*** Begin section ***

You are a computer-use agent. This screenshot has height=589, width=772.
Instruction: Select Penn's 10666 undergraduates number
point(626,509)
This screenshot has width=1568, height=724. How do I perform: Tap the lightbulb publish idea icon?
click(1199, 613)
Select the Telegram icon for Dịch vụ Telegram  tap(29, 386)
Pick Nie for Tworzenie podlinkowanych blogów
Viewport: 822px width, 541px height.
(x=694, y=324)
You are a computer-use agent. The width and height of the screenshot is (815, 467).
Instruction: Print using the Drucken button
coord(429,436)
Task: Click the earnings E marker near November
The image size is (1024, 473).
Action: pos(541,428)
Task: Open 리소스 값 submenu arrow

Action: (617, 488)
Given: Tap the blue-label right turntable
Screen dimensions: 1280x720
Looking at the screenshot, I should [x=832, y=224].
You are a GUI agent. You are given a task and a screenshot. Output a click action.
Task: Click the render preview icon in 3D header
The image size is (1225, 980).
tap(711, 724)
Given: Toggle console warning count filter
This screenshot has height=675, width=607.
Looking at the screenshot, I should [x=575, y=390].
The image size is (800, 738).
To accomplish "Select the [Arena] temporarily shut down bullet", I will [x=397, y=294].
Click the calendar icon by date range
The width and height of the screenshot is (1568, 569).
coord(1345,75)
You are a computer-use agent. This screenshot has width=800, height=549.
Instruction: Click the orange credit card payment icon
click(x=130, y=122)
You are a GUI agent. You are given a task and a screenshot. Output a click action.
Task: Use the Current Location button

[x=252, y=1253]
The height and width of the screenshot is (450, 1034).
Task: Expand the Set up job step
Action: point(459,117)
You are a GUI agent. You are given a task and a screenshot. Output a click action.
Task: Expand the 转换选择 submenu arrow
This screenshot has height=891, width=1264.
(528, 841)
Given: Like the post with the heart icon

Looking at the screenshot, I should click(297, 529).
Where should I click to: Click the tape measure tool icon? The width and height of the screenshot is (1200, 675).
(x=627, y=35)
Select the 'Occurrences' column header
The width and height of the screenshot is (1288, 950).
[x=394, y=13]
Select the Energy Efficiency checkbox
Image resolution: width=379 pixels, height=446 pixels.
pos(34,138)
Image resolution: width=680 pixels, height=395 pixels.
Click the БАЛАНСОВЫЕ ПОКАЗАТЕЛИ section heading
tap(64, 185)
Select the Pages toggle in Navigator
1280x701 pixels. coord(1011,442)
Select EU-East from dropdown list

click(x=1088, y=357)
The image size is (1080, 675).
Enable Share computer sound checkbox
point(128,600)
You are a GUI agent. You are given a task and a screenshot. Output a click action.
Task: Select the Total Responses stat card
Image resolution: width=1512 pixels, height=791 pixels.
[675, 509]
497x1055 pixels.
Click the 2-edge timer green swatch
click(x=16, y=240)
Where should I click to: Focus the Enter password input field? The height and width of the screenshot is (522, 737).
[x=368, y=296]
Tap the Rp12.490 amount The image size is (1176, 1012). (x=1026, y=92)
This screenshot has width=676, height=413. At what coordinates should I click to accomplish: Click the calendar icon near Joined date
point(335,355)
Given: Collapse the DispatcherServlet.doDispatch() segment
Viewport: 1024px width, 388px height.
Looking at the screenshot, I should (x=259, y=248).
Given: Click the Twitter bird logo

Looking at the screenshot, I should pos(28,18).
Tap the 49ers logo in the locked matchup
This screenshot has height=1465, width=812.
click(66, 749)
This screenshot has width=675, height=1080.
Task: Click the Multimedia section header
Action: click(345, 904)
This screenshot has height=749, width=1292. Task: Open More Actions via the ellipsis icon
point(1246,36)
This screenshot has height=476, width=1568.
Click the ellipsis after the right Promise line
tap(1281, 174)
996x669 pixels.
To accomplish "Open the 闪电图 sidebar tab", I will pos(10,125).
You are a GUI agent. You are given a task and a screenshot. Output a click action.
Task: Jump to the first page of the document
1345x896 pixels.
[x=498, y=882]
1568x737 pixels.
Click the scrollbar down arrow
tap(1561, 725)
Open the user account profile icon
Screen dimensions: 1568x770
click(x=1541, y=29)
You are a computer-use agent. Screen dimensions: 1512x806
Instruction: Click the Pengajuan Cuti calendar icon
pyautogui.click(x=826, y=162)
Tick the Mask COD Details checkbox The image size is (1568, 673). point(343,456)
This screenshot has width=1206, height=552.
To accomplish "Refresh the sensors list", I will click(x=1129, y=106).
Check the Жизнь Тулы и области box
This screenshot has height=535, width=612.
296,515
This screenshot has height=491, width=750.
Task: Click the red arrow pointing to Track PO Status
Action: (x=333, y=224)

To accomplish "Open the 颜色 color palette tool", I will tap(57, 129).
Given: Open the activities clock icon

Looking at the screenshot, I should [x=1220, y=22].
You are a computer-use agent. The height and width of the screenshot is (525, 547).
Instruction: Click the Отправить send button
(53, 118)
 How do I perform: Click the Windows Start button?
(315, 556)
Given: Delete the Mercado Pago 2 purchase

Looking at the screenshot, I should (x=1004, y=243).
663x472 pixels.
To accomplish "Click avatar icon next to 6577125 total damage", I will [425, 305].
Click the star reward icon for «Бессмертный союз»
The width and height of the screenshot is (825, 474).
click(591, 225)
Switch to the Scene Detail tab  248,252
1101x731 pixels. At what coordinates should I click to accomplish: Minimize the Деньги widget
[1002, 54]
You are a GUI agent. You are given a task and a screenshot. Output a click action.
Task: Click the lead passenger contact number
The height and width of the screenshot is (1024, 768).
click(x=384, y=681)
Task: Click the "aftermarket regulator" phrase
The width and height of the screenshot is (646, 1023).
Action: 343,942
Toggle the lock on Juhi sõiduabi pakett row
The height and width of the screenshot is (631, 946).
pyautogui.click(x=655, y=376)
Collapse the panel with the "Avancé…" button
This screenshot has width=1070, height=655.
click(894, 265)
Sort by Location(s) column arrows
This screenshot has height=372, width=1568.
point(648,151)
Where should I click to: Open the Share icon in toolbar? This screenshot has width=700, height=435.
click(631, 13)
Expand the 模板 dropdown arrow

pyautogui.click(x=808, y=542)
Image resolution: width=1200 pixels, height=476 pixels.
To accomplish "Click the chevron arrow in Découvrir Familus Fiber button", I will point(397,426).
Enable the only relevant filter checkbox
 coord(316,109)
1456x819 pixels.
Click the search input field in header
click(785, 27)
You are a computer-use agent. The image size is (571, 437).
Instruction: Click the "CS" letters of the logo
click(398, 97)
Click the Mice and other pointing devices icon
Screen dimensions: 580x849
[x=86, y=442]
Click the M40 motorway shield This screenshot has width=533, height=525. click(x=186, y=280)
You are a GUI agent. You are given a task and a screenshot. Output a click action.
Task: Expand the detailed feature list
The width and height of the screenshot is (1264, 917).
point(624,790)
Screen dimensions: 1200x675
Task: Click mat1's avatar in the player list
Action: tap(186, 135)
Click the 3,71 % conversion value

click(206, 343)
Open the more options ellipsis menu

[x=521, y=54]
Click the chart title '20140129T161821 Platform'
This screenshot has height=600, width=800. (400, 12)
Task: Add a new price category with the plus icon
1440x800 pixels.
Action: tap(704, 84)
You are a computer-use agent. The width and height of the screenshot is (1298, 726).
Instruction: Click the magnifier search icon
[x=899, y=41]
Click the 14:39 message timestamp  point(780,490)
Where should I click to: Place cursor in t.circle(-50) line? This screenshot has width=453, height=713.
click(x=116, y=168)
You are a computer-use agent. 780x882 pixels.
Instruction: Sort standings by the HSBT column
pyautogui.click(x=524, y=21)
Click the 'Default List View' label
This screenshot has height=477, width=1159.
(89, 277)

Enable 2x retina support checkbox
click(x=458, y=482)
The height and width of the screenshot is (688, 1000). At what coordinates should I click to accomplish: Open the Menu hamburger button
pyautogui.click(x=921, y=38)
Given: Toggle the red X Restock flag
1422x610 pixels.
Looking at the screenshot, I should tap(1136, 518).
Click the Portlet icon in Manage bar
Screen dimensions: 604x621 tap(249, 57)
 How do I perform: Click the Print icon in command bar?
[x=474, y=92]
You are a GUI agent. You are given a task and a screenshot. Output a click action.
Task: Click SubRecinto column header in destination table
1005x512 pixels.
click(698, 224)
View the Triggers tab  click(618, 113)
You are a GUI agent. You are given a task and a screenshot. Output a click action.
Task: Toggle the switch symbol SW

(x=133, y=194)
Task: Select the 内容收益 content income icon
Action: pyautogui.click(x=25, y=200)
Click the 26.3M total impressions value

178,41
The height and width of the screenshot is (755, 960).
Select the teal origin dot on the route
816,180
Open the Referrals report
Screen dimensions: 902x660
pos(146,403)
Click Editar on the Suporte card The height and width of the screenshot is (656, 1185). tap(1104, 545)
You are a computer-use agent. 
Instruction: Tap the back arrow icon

*** End section ***

Each line above from the one with "996x669 pixels." up to and including the one with "Check the Жизнь Тулы и области box" must be set down exactly, and no line outside that span may appear.

996x669 pixels.
To accomplish "Open the 闪电图 sidebar tab", I will pos(10,125).
You are a GUI agent. You are given a task and a screenshot. Output a click action.
Task: Jump to the first page of the document
1345x896 pixels.
[x=498, y=882]
1568x737 pixels.
Click the scrollbar down arrow
tap(1561, 725)
Open the user account profile icon
Screen dimensions: 1568x770
click(x=1541, y=29)
You are a computer-use agent. Screen dimensions: 1512x806
Instruction: Click the Pengajuan Cuti calendar icon
pyautogui.click(x=826, y=162)
Tick the Mask COD Details checkbox The image size is (1568, 673). point(343,456)
This screenshot has width=1206, height=552.
To accomplish "Refresh the sensors list", I will click(x=1129, y=106).
Check the Жизнь Тулы и области box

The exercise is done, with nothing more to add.